Of late, i'm getting some merging problems in my data import/export system which i'm trying to fix right now. I only find time to work on it at weekends as i'm a bit busy & i'm running tight on my time schedules.
I'm very conscious as to fix it up before this month-end as it has been quite a stretch for me.

I've just posted a separate thread for fixing up my data import/export system and make it more efficient and robust. Refer my thread titled "Merging Data from 2 Sheets".

Normal usage size = 6000 records
Peak usage size should be about 10000 records or less than twice the normal usage.

Ranga

mikerickson
09-18-2008, 07:05 AM
Here's what I've come up with.
The routine FilterAndSample is the main routine.
The input and output ranges are defined at the top and will need to be integrated with your situation.
The workbook has a dynamic range "ChartOfSamplePct" that reflects the word document you posted.

I hope this helps.

P.S. My real name is Mike Erickson.

rangudu_2008
09-20-2008, 10:19 AM
Mr. Eric,
I've attached some more information regarding the rules. Rules are classified as Monthly or Daily. Monthly rules have higher priority than Daily rules.

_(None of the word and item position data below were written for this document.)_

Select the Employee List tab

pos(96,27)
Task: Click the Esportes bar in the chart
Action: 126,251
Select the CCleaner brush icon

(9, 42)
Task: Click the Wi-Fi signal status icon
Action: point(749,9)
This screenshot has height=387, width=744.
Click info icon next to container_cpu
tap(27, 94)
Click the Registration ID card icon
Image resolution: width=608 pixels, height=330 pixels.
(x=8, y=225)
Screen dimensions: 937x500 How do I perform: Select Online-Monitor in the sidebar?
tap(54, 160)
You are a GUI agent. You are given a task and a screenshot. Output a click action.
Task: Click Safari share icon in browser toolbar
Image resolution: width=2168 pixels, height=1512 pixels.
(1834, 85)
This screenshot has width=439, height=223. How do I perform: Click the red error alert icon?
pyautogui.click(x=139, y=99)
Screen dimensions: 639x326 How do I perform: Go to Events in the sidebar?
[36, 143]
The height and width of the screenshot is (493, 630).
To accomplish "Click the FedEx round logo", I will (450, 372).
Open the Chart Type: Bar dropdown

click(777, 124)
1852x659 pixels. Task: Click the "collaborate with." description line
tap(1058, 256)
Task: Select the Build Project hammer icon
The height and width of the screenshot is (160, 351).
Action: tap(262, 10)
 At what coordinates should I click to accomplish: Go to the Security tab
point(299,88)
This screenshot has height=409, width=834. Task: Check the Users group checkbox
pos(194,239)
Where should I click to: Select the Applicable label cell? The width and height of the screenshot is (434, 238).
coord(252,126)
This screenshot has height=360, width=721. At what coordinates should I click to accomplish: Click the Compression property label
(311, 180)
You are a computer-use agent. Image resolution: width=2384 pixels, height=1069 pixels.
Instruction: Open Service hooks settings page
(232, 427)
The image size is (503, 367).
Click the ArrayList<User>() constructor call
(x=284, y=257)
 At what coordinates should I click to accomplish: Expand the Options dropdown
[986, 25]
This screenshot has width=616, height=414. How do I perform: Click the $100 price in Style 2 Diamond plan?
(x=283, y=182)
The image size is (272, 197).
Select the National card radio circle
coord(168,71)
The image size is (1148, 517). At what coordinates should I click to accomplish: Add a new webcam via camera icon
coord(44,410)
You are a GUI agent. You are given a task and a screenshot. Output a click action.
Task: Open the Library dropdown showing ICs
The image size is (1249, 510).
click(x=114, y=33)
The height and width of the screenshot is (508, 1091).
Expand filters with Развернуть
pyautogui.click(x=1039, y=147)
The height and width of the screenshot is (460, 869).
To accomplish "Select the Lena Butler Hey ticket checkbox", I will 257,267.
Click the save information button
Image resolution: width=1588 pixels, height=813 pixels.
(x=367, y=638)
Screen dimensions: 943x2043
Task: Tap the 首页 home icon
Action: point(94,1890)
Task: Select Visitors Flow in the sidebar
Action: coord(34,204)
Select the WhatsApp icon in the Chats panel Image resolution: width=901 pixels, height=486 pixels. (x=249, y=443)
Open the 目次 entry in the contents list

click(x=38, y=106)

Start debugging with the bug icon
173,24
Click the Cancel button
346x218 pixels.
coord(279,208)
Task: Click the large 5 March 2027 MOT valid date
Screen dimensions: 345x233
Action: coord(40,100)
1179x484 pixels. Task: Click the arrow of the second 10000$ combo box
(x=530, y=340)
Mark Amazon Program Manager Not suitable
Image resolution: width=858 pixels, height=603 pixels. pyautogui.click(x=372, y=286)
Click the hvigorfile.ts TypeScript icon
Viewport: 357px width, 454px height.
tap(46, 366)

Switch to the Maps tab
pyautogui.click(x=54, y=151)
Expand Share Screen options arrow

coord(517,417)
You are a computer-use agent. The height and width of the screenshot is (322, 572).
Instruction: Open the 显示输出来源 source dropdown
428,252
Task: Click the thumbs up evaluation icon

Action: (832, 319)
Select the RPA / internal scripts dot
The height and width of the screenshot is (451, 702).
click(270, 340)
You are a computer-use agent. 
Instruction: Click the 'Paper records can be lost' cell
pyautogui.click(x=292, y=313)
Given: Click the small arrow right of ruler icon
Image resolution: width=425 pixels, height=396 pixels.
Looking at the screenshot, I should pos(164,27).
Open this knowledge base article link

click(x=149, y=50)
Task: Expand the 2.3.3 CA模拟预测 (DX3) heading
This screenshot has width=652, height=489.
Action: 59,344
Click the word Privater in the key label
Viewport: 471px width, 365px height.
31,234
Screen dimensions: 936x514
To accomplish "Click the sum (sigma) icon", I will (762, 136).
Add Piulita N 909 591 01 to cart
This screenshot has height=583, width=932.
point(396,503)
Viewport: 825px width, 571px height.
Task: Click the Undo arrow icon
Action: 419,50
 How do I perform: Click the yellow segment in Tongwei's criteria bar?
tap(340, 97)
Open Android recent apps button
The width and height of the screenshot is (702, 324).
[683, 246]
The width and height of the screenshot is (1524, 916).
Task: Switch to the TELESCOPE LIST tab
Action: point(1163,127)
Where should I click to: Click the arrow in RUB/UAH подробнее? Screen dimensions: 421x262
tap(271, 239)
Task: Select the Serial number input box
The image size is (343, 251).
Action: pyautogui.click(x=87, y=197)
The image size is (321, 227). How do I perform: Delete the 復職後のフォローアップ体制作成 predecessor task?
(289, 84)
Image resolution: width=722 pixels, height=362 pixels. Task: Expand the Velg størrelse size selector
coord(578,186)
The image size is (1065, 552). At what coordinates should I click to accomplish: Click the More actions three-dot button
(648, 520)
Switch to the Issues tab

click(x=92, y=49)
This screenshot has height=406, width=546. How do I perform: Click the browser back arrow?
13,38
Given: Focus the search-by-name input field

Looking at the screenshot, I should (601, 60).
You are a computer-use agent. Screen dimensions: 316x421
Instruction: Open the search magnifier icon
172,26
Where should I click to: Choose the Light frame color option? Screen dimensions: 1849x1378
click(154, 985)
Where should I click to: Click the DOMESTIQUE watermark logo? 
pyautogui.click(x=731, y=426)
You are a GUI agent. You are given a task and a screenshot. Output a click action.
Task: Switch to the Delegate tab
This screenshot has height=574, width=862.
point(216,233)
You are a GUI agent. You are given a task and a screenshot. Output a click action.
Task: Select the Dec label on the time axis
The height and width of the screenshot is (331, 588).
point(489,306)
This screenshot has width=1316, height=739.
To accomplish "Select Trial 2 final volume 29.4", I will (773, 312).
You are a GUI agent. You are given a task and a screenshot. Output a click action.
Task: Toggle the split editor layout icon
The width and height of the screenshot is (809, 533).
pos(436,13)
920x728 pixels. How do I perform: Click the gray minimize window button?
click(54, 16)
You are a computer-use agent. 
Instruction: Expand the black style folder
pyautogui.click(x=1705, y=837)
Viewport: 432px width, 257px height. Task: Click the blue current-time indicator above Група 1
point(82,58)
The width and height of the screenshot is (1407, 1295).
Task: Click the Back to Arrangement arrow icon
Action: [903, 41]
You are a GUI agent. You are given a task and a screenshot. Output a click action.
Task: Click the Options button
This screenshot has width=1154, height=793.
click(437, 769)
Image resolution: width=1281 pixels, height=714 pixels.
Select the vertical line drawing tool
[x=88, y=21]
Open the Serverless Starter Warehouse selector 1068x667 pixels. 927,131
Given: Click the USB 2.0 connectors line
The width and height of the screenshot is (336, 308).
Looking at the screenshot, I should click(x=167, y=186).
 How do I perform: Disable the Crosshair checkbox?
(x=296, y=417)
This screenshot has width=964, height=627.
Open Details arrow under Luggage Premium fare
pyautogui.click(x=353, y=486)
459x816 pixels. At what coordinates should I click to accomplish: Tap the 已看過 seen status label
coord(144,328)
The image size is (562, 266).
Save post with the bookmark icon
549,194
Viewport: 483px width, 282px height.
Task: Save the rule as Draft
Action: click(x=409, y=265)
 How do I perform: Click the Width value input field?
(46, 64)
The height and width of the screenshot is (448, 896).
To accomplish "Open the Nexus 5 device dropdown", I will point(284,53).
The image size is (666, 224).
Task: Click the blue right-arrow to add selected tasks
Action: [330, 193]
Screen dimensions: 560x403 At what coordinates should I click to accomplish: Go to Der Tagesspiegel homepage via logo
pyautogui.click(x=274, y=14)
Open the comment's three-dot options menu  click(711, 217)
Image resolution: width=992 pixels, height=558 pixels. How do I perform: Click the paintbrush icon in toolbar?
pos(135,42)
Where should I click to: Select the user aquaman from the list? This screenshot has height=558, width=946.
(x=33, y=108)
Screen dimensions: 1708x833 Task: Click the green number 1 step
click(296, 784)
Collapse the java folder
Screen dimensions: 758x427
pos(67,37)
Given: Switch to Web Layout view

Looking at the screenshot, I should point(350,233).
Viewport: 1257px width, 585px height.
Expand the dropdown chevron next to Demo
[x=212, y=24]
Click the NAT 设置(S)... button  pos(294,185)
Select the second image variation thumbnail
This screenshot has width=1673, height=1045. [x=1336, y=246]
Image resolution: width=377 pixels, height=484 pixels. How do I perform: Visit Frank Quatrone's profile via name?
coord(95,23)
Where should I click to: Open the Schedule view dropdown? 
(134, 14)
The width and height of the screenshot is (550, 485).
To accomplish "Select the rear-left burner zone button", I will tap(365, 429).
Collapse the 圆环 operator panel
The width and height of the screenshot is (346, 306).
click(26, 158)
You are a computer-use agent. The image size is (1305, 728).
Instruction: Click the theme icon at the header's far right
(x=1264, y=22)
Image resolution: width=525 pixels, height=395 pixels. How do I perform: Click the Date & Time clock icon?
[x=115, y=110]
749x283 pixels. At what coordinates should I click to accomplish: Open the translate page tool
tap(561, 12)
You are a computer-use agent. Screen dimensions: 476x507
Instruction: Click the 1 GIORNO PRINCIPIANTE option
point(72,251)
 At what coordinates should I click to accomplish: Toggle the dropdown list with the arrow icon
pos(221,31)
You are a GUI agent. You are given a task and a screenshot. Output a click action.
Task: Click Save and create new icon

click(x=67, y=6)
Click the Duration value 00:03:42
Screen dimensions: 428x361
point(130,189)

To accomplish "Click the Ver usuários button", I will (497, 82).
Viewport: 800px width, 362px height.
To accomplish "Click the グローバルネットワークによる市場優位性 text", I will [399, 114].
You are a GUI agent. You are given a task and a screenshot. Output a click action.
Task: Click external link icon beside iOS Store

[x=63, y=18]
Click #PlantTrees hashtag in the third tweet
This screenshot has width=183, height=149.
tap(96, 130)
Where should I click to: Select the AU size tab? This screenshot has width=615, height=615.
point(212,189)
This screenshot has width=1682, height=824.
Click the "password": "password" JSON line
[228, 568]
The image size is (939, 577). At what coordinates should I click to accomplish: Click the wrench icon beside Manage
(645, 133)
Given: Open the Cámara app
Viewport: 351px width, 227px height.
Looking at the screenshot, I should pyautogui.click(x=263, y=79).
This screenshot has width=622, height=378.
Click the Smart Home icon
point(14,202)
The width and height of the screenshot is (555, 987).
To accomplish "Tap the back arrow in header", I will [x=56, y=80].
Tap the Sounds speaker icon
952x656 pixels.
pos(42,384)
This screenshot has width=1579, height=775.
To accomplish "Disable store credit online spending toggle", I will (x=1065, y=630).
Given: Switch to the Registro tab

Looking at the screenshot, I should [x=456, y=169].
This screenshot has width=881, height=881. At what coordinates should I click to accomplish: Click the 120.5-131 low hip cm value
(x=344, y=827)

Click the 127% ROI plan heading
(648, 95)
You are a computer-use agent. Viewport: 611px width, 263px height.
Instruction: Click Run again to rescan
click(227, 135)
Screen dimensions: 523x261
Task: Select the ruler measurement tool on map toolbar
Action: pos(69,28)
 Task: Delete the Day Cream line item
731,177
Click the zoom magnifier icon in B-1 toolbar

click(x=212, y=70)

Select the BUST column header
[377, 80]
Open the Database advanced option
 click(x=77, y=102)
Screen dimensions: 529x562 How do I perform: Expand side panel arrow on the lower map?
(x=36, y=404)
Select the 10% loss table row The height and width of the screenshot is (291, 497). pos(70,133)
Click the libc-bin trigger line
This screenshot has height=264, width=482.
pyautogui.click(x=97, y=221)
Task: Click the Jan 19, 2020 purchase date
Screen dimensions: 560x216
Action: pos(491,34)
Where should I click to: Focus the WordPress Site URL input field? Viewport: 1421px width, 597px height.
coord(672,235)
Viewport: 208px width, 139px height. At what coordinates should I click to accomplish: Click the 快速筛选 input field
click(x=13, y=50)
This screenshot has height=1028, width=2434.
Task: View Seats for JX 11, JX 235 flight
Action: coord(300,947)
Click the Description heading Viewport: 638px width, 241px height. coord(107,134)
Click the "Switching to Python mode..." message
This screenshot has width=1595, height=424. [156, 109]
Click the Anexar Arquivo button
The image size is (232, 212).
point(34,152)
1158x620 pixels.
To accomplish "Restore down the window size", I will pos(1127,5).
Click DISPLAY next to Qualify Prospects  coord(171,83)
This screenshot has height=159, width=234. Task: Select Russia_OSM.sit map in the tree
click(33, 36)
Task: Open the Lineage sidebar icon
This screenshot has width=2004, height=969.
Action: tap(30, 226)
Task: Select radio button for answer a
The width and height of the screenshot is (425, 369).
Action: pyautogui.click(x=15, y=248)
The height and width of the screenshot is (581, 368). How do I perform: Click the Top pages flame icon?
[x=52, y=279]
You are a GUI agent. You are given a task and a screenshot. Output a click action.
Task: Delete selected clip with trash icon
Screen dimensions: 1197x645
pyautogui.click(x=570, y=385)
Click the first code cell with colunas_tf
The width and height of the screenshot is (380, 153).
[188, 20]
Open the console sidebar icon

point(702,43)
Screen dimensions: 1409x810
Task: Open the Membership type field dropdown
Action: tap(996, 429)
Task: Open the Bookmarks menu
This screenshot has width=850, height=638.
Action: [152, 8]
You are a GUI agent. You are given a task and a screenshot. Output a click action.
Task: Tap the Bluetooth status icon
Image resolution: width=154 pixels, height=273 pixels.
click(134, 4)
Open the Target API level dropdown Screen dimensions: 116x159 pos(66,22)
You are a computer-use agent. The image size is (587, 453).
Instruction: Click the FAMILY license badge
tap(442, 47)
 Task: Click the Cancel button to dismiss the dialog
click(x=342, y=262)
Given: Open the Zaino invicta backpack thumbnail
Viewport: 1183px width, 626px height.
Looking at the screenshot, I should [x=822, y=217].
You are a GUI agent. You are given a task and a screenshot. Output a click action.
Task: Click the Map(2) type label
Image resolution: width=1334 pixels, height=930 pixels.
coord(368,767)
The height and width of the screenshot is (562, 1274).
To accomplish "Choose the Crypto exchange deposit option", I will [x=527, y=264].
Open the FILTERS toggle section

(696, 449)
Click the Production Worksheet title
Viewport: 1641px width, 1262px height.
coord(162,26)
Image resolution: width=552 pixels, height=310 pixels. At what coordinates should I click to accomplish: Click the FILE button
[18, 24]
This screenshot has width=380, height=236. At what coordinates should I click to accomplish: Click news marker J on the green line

I'm not able to clearly understand your code where u implement the sample distribution pattern for choosing samples dynamically.

Since there is a possibility of the system generating a single record for multiple rules (more than 2 rules for a record) and that the users have the limited option of entering only one rule in the Rule column in their Record Process Tracker file (which is called the Productivity file of the user) the rule with the max. RWT value will be stored by the user. (i.e) the Rule would be of Complex type.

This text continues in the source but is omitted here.